THE future of pick your own fruit orchards is in limbo with potential changes from Planning NSW being finalised during the next month.
Planning NSW has released a draft proposal for changes to agritourism to regulate the industry, but growers are saying it could instead destroy it.
The proposal limited the number of people allowed on a farm to 50 a day for a total of 10 days a year.
If a farm were to go over that number they would need to put in a development application.
After her petition reached more than 39,000 people and meetings with Minister for Planning Anthony Roberts, Bilpin Fruit Bowl's Margaret Tadrosse said the numbers might be adjusted, but for now it was a waiting game.

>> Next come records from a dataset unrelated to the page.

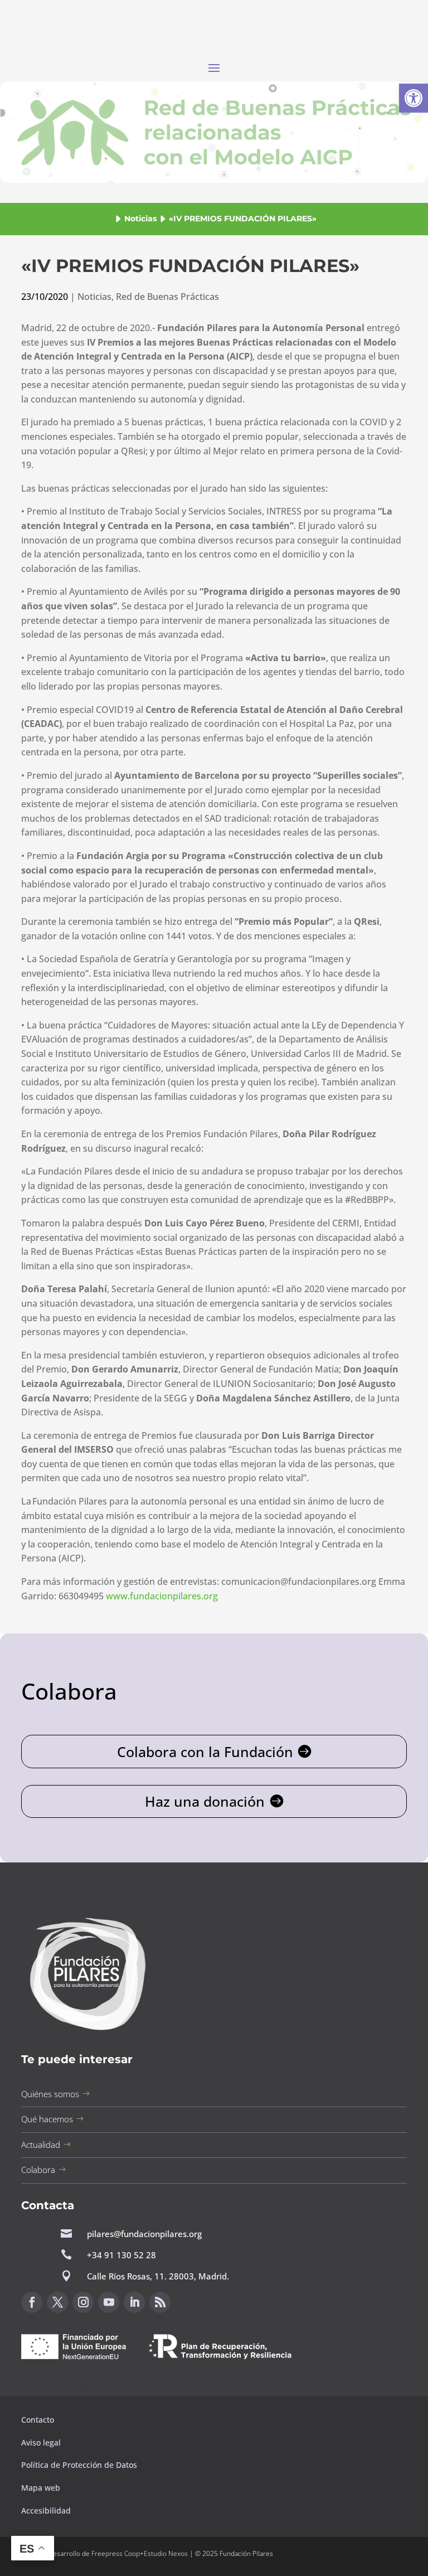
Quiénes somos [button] (50, 2093)
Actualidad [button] (40, 2144)
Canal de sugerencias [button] (75, 2385)
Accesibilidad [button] (46, 2510)
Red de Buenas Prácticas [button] (167, 296)
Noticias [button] (140, 219)
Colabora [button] (38, 2169)
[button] (413, 98)
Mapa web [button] (40, 2487)
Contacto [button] (38, 2419)
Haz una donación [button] (205, 1801)
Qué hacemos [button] (47, 2118)
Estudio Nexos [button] (166, 2553)
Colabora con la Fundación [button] (205, 1751)
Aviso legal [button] (42, 2442)
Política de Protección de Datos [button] (80, 2464)
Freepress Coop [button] (115, 2553)
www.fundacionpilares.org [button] (162, 1596)
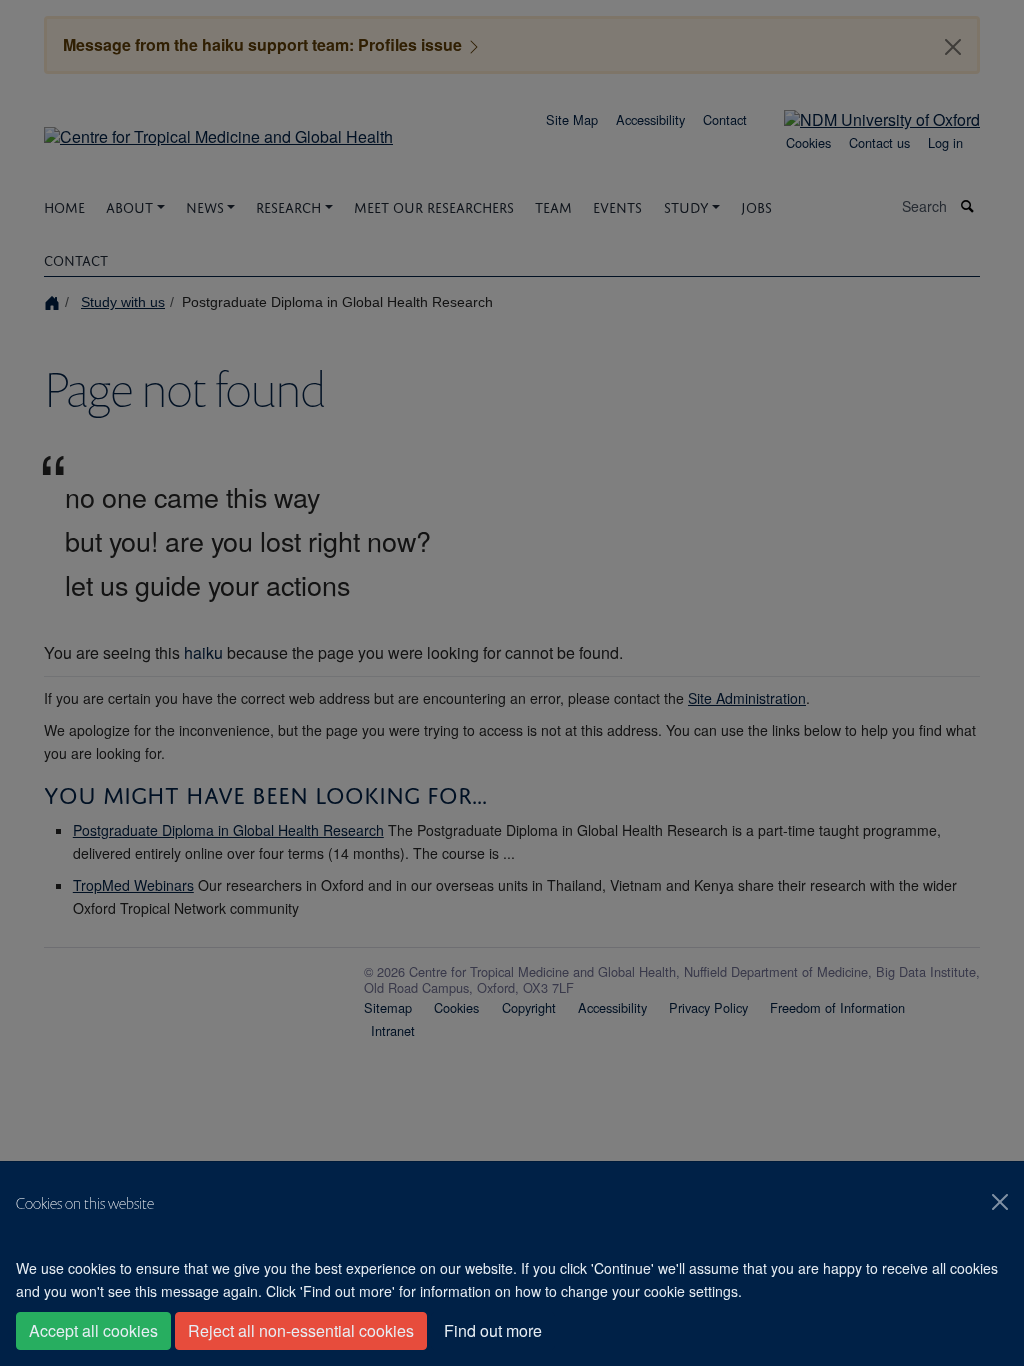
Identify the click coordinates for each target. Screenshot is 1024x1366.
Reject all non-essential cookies (301, 1330)
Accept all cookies (93, 1330)
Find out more (493, 1330)
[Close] (1000, 1202)
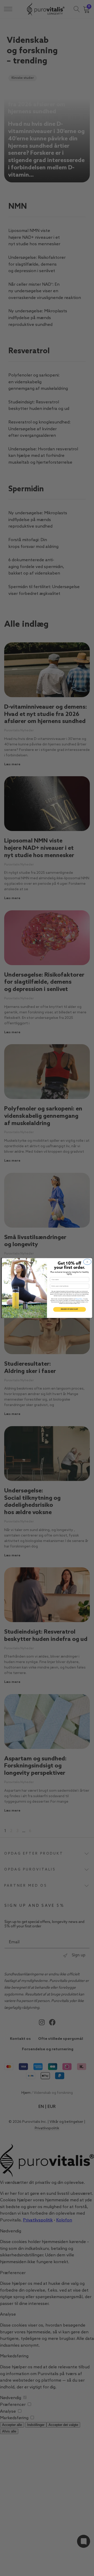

"They did agree that what they were initially proposing was a bit silly and they have agreed that they will make changes," she said.
"We're waiting to see what the next proposal is and if we're not happy with that we'll continue fighting it."
Ms Tadrosse said she recommended they increase the numbers and scrap the number of days per year.
"I don't know how they think 10 days per year is viable for a farmer," she said.
"On my farm I have 20,000 trees. If I'm allowed 50 people per day 10 times a year that means every person that comes in has to strip 40 trees to make it viable."
Ms Tadrosse said while her farm was well established, with toilets and a sealed carpark, most were not, and if businesses were forced to put in a development application they would be faced with more issues.
"Council is going to turn around and say let's see what your infrastructure is," she said.
"The cost skyrockets because of the requirements that are going to be needed.
"They're not going to be able to afford that and they're just going to say 'not doing it, pulling my trees out' and there's another farm that's gone."
Batlow grower Greg Mouat (also on our cover), Mouats Farm, said while pick your own is only a small part of his business he can get as many as 40 families a day during peak season.
"People are really keen to see where their food comes from and it's very educational for kids," he said.
Mr Mouat said he started pick your own in the early 1980s with berries and has since transitioned to cherries, alongside apples.
"The berry plants themselves got a bit old and less productive so we didn't bother replanting those and it's something we would look at doing again, but if we do do it, it would be based around pick your own," he said.
"We would be less inclined to do it if there were laws in place preventing people on our property."
A spokesperson for the NSW Department of Planning and Environment said the draft policy aimed to balance the potential impacts on neighbours and roads with the ability for individual farms to diversify and simplify planning rules.
"We will continue to work through the policy with farmers, councils and businesses, to make sure we get it right, so agritourism is easier and clearer for all."